* REQUIREMENT *
Exact reproduction is required for the lines below starting at the line with "Where should I" and ending at the line with "Given: Click into the Suche search field", both included. No other lines, and no pictures.

* EXERCISE INPUTS *

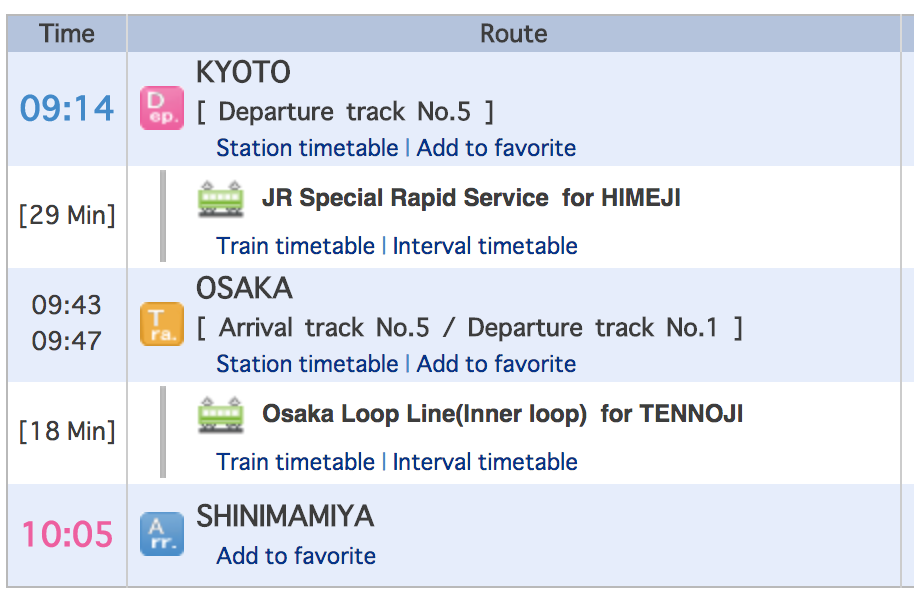Open Interval timetable for Osaka Loop Line
The image size is (914, 596).
point(485,462)
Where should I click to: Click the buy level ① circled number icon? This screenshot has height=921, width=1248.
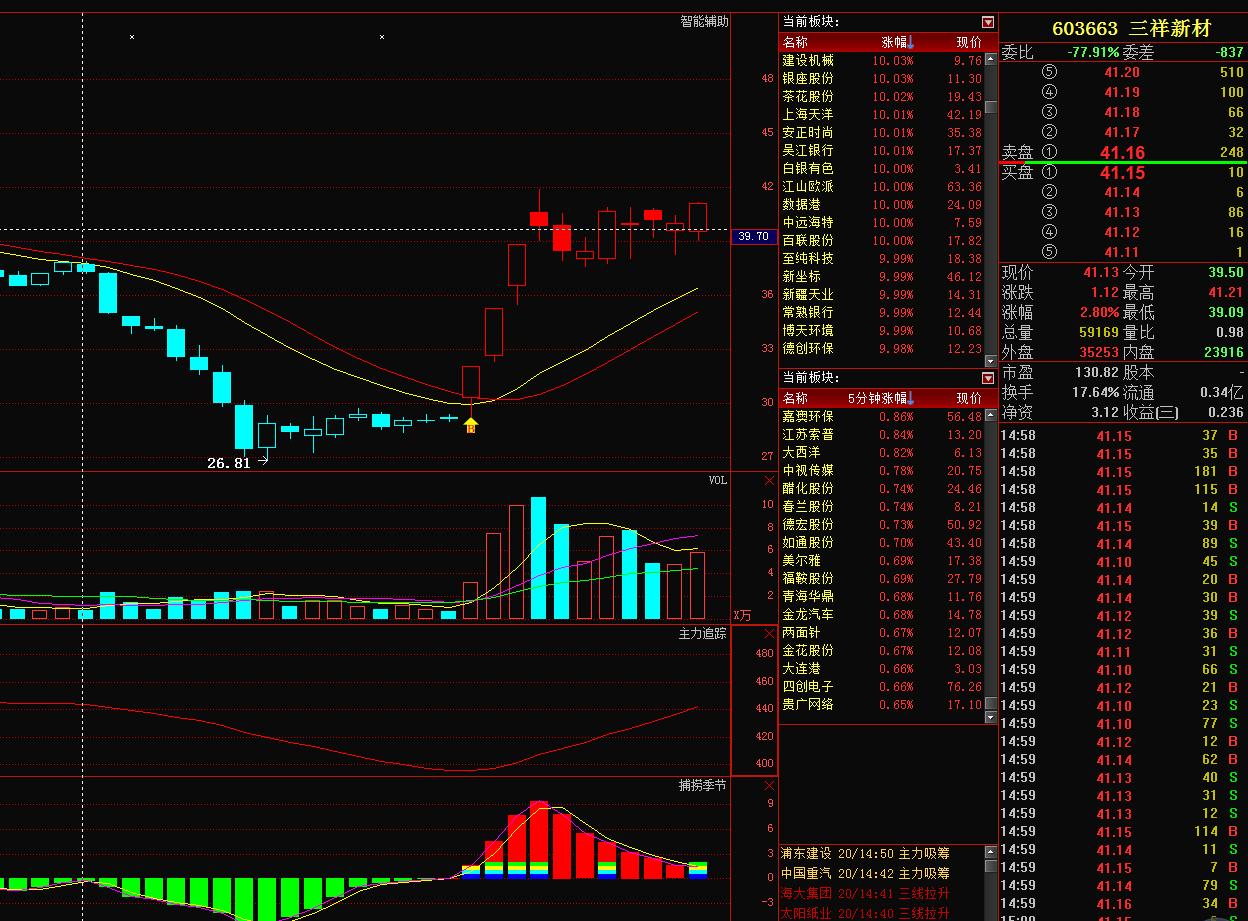[1049, 173]
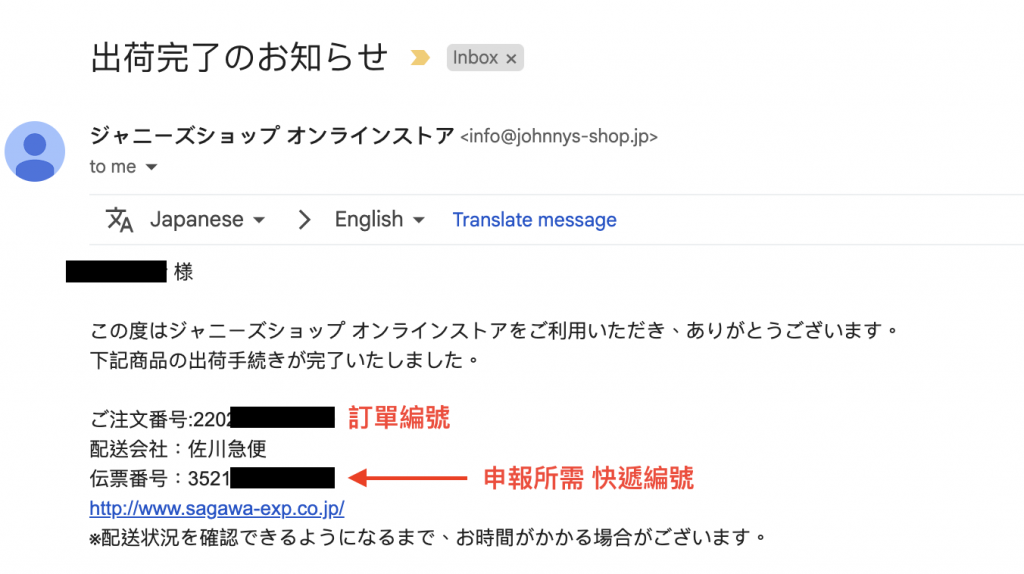
Task: Click the red 申報所需 快遞編號 annotation
Action: (x=588, y=479)
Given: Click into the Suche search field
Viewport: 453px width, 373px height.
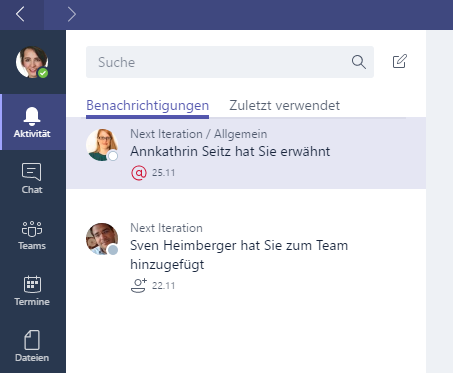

* ANSWER FOR THIS EXERCISE *
Where should I click to: Click the buy level ① circled number icon? This screenshot has height=921, width=1248.
[1049, 173]
Task: Click the red 申報所需 快遞編號 annotation
Action: (x=588, y=479)
Given: Click into the Suche search field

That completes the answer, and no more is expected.